++++ Input data ++++

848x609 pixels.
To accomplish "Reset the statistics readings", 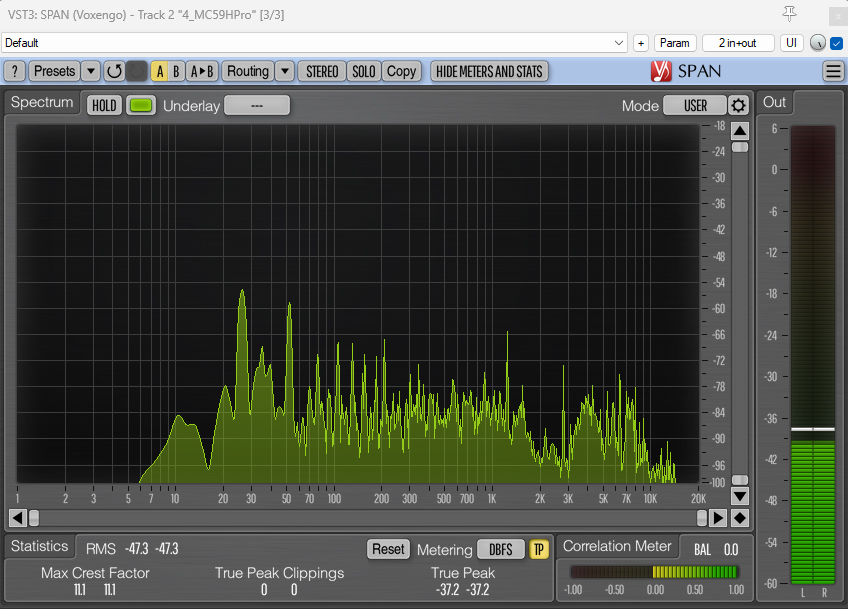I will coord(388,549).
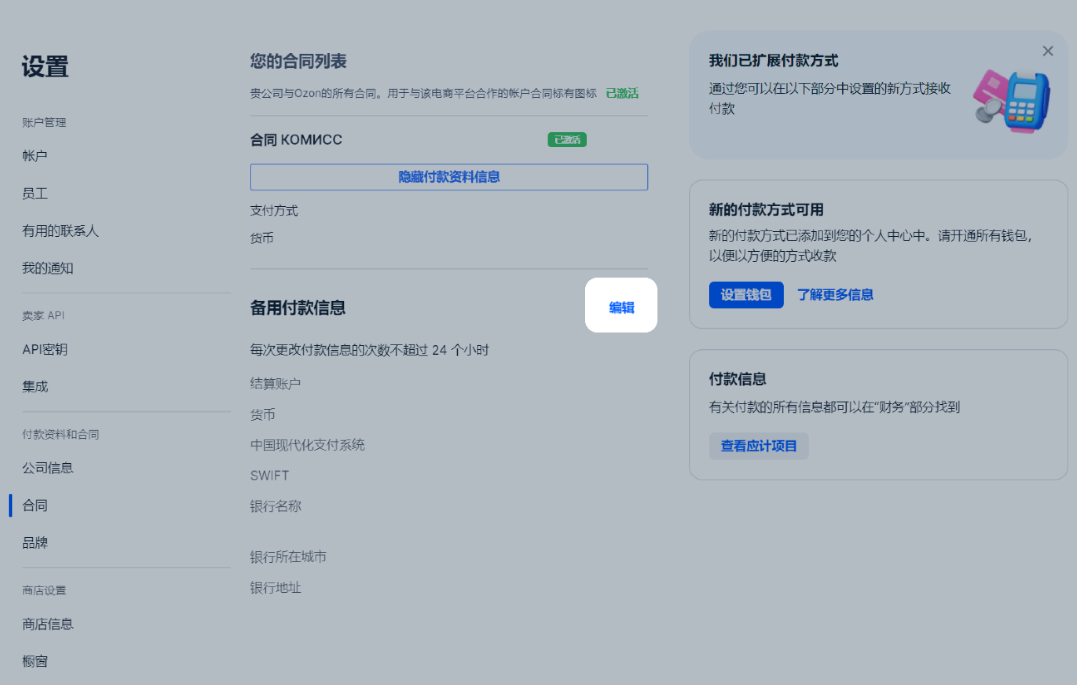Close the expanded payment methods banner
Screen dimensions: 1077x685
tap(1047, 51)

++++
++++ Input data ++++

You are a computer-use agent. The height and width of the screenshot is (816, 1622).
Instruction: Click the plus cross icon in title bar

++++

Prompt
Give back exactly the lines of the listing above that run from the line with "You are a computer-use" to the line with "Instruction: Click the", inclusive.

Finished task
You are a computer-use agent. The height and width of the screenshot is (816, 1622).
Instruction: Click the plus cross icon in title bar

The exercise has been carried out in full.